# webcam, 2.6.23, skype, gentoo

## kernelOfTruth

Hi there,

could anyone please tell which of the following webcams work with skype & linux ?

 *Quote:*   

> WebCam Creative Live! Cam Video IM 	26.14 € 	in Warenkorb 	Details   
> 
> WebCam DIGITUS Notebook USB 2.0 inkl.
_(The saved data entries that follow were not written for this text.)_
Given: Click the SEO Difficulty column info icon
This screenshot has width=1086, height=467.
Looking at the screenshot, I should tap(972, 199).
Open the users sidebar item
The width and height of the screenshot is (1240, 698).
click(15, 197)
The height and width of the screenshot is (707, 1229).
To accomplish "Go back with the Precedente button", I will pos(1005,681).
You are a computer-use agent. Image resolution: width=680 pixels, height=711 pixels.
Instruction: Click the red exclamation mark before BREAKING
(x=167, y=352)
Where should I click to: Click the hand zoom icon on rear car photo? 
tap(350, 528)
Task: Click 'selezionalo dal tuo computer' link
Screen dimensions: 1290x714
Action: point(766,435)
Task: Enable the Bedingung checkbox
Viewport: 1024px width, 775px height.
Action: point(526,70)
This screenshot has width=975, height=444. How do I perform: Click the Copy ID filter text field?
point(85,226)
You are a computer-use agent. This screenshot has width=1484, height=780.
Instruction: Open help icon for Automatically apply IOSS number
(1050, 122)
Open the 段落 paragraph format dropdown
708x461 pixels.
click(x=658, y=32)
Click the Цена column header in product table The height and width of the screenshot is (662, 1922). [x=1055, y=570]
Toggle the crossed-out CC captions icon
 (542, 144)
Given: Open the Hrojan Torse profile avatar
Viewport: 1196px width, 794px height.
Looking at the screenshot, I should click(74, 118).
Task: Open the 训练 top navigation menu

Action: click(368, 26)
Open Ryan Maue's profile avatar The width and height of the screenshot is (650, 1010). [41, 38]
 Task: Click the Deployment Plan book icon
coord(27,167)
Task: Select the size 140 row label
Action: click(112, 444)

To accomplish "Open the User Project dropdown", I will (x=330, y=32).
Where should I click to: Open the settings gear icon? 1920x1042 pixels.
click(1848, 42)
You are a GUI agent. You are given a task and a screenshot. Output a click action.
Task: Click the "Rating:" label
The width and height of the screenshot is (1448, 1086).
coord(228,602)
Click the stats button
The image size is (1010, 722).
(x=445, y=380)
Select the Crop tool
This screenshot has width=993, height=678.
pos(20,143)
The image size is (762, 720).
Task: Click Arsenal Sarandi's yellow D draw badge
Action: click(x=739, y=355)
LED 	17.00 € 	in Warenkorb 	Details   
> 
> WebCam LABTEC pro retail 	19.61 € 	in Warenkorb 	Details   
> ...

 

(I intentionally didn't remove the Microsoft cams   :Wink:   )

many thanks in advance

----------

## electronvolt

The short answer is none.....the linux Skype client does not have webcam capabilities

----------

## JayJay78

Hi,

it does now support Webcam, with the new Beta version 2.0.0.13 of Sykpe   :Cool:   .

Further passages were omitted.